Search code examples
pythonpdfcompressiontext-extractionpdfa

How extract text from this compressed PDF/A?


For machine learning purposes (sckit-learn), I need to extract the raw text from lots of PDF files. First off, I was using xpdf pdftotext to do this task:

exe = r'"'+os.path.join(xpdf_path,"pdftotext.exe")+'"'
cmd = exe+" "+"\""+pdf+"\""+" "+"\""+pdf+".txt"+"\""
subprocess.check_output(cmd)
with open(pdf+".txt") as f:
    texto_converted = f.read()

But unfortunately, for few of them, I was unable to get the text because they are using "stream" on their pdf source, like this one.

The result is something like this:

59!"#$%&'()*+,-.#/#01"21"" 345667.0*(879:4$;<;4=<6>4?$@"12!/ 21#$@A$3A$>@>BCDCEFGCHIJKIJLMNIJILOCNPQRDS QPFTRPUCTCVQWBCTTQXFPYTO"21 "#/!"#(Z[12\&A+],$3^_3;9`Z &a# .2"#.b#"(#c#A(87*95d$d4?$d3e#Z"f#\"#2b?2"#`Z 2"!eb2"#H1TBRgF JhiO
jFK# 2"k#`Z !#212##"elf/e21m#*c!n2!!#/bZ!#2#`Z "eo ]$5<$@;A533> "/\ko/f\#e#e#p

I Even trying using zlib + regex:

import re
import zlib

pdf = open("pdfa.pdf", "rb").read()
stream = re.compile(b'.*?FlateDecode.*?stream(.*?)endstream', re.S)

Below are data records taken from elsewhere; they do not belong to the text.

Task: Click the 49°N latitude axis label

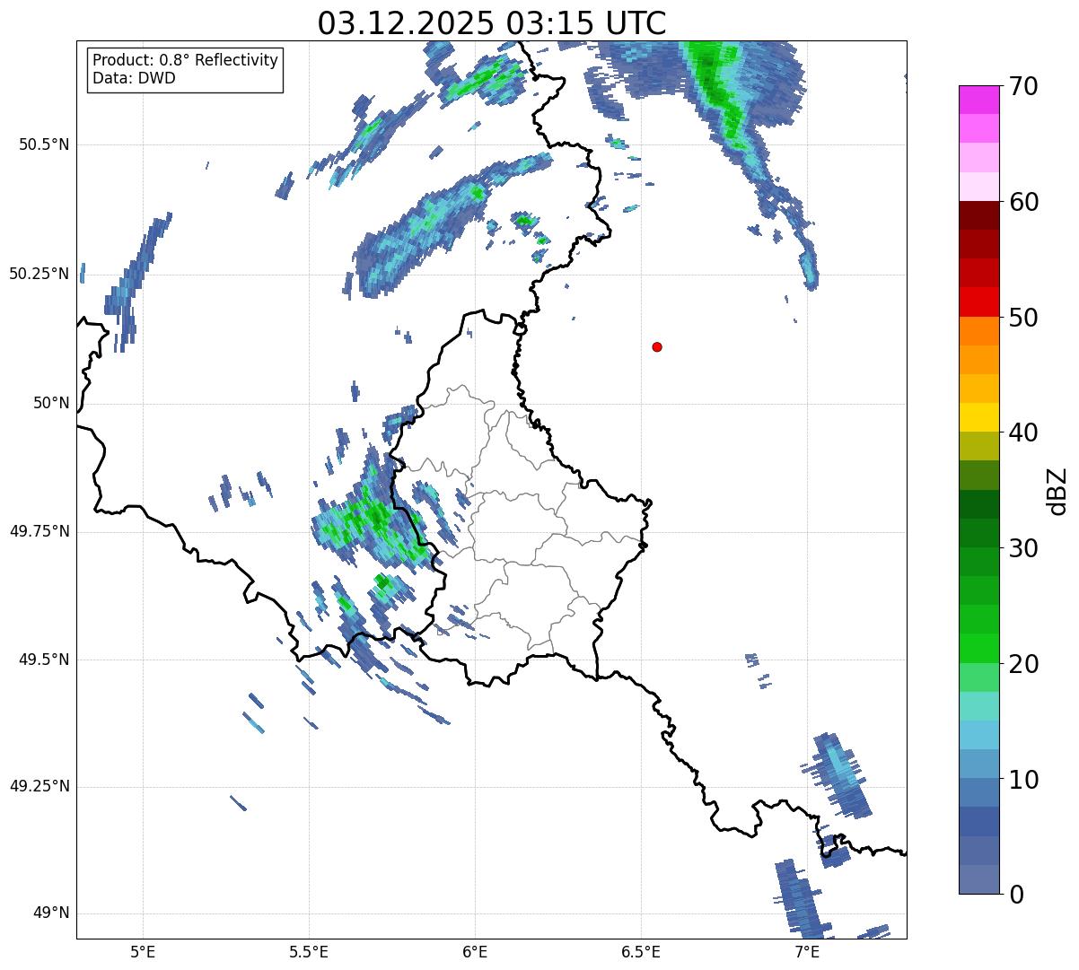Action: (x=50, y=913)
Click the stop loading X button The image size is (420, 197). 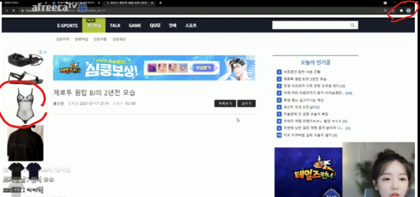[13, 11]
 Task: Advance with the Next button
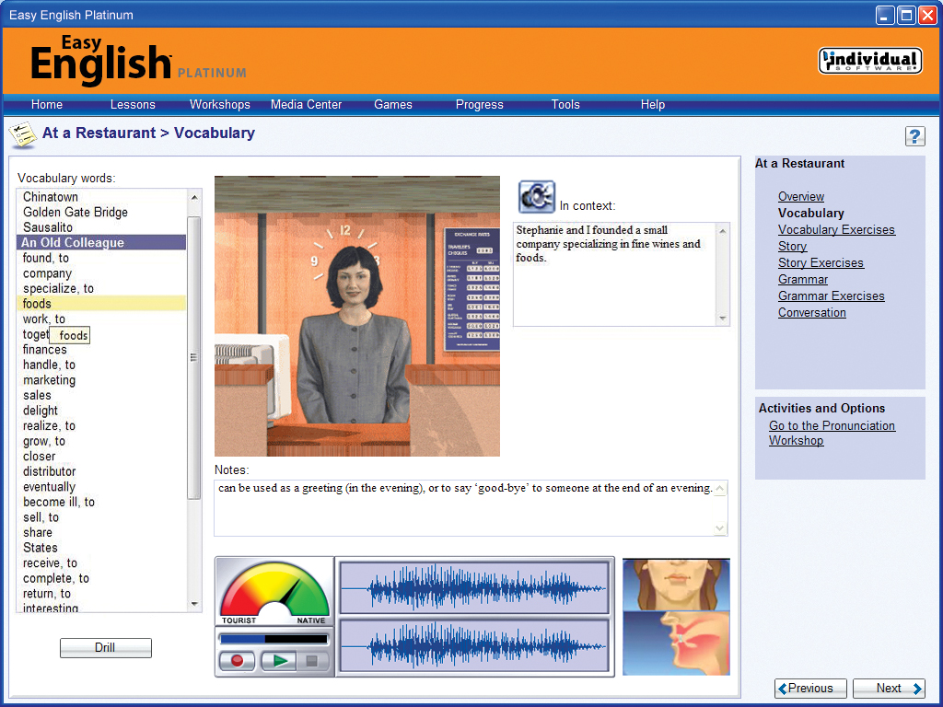pos(888,688)
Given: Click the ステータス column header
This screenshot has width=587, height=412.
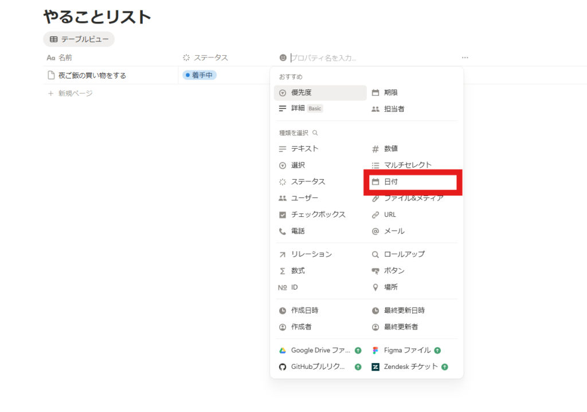Looking at the screenshot, I should point(210,58).
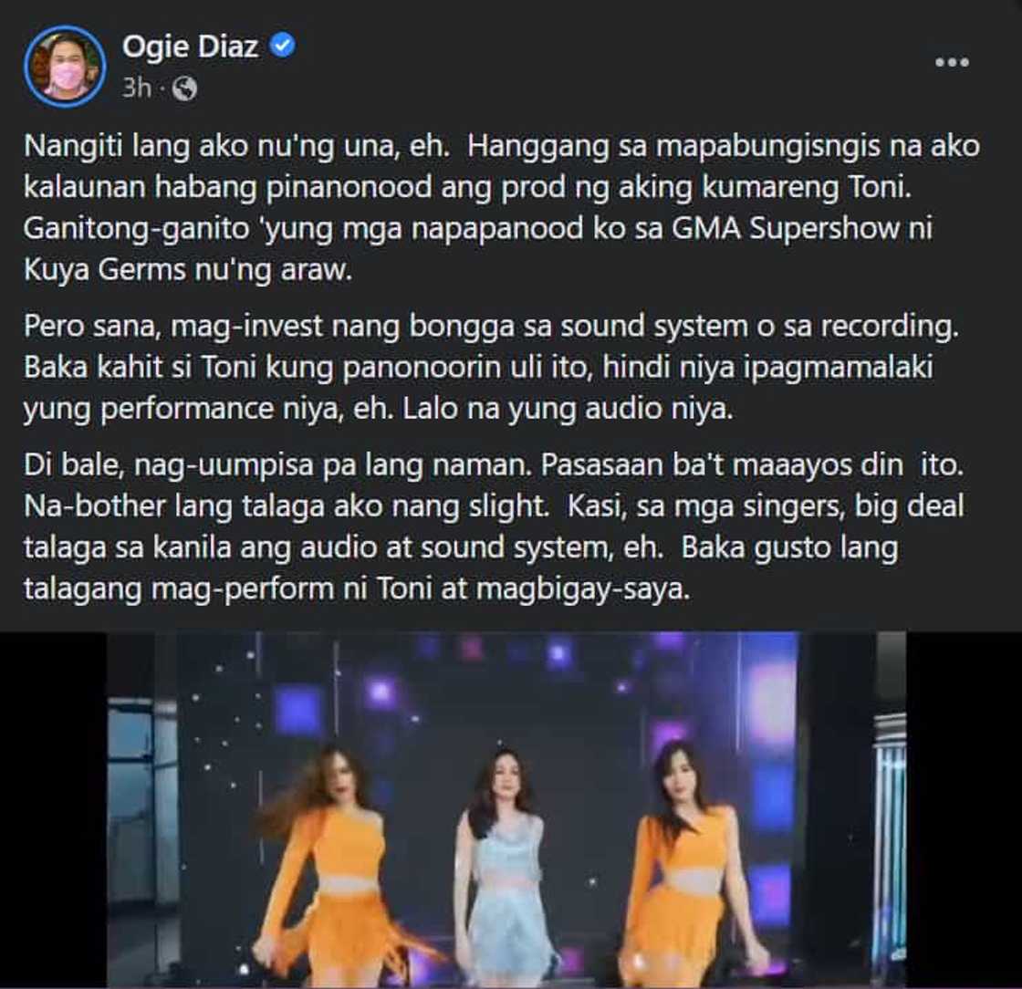Click the black bar left of the video

[x=54, y=809]
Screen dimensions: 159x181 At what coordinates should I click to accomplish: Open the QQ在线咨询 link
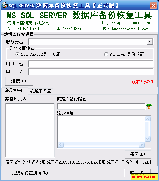(143, 82)
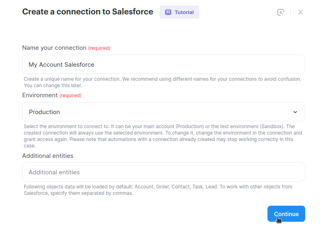This screenshot has width=327, height=235.
Task: Click the "My Account Salesforce" text value
Action: [62, 65]
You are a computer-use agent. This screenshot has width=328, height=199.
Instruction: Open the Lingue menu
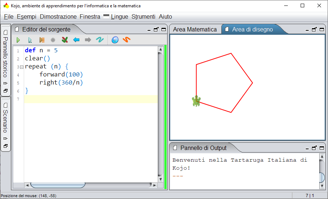(x=119, y=16)
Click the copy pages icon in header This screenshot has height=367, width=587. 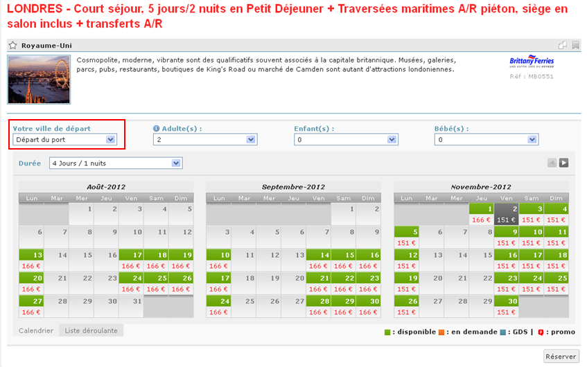point(563,46)
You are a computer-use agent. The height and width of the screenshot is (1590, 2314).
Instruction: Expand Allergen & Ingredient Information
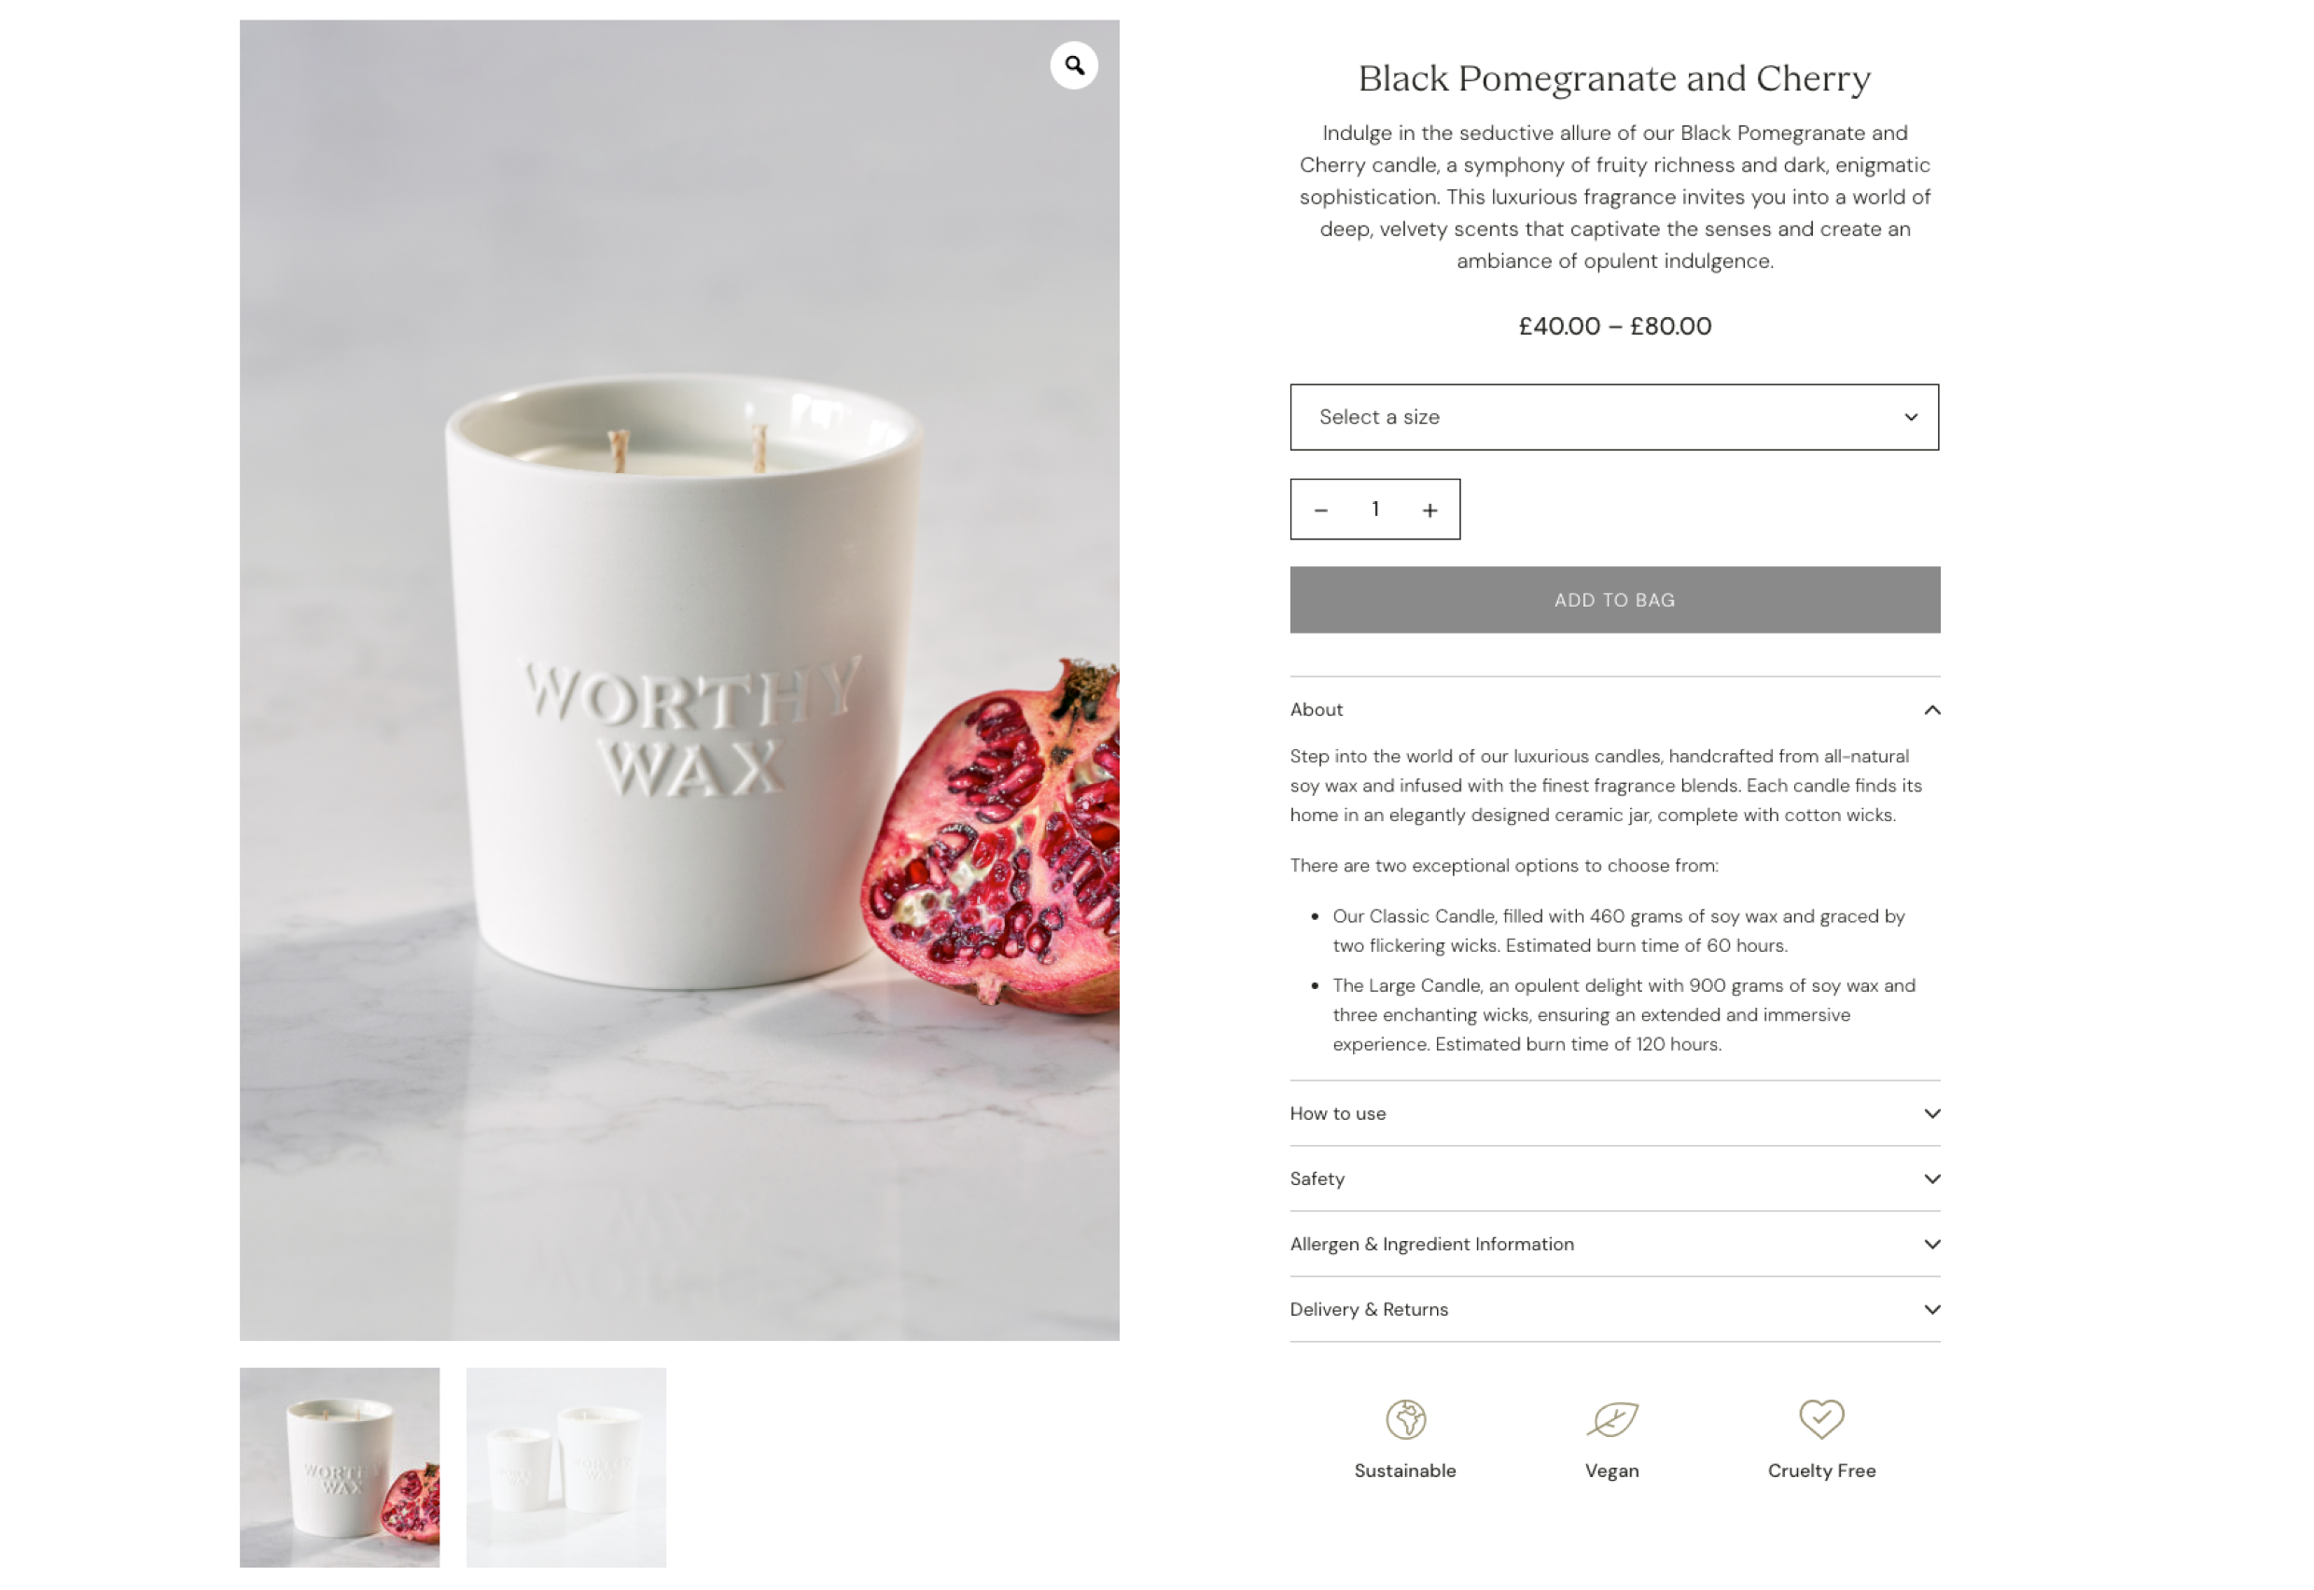[1615, 1244]
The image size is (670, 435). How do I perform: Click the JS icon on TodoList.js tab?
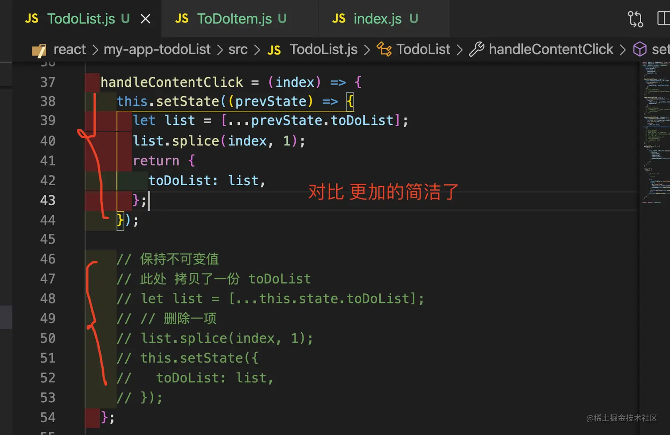[x=32, y=19]
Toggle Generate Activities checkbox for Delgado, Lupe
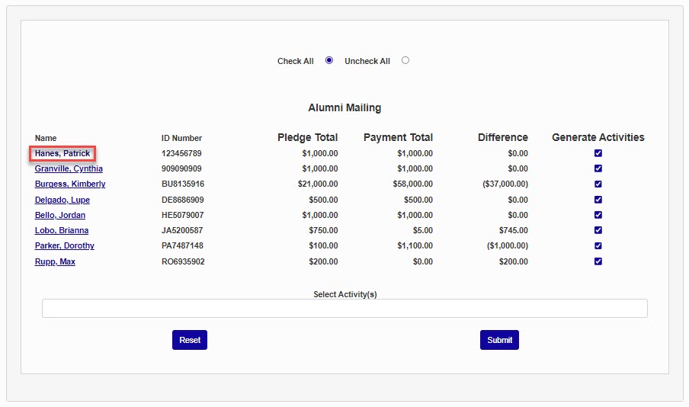 click(598, 200)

for s in re.findall(stream,pdf):
    s = s.strip(b'\r\n')
    try:
        print(zlib.decompress(s).decode('UTF-8'))
        print("")
    except:
        pass

The result was something like this:

1 0 -10 -10 10 10 d1
0.01 0 0 0.01 0 0 cm
1 0 -10 -10 10 10 d1
0.01 0 0 0.01 0 0 cm

I even tried pdftopng (xpdf) to try tesseract after, without success So, Is there any way to extract pure text from a PDF like that using Python or a third party app?


Solution

  • If you want to decompress the streams in a PDF file, I can recommend using qdpf, but on this file

     qpdf --decrypt --stream-data=uncompress document.pdf out.pdf
    

    doesn't help either.

    I am not sure though why your efforts with xpdf and tesseract did not work out, using image-magick's convert to create PNG files in a temporary directory and tesseract, you can do:

    import os
    from pathlib import Path
    from tempfile import TemporaryDirectory
    import subprocess
    
    DPI=600
    
    def call(*args):
        cmd = [str(x) for x in args]
        return subprocess.check_output(cmd, stderr=subprocess.STDOUT).decode('utf-8')
    
    def ocr(docpath, lang):
        result = []
        abs_path = Path(docpath).expanduser().resolve()
        old_dir = os.getcwd()
        out = Path('out.txt')
        with TemporaryDirectory() as tmpdir:
             os.chdir(tmpdir)
             call('convert', '-density', DPI, abs_path, 'out.png')
             index = -1
             while True:
                 # names have no leading zeros on the digits, would be difficult to sort glob() output
                 # so just count them
                 index += 1
                 png = Path(f'out-{index}.png')
                 if not png.exists():
                     break
                 call('tesseract', '--dpi', DPI, png, out.stem, '-l', lang)
                 result.append(out.read_text())
             os.chdir(old_dir)
        return result
    
    pages = ocr('~/Downloads/document.pdf', 'por')
    print('\n'.join(pages[1].splitlines()[21:24]))
    

    which gives:

    DA NÃO REALIZAÇÃO DE AUDIÊNCIA DE AUTOCOMPOSIÇÃO NO CASO EM CONCRETO
    
    Com vista a obter maior celeridade processual, assim como da impossibilidade de conciliação entre
    

    If you are on Windows, make sure your PDF file is not open in a different process (like a PDF viewer), as Windows doesn't seem to like that.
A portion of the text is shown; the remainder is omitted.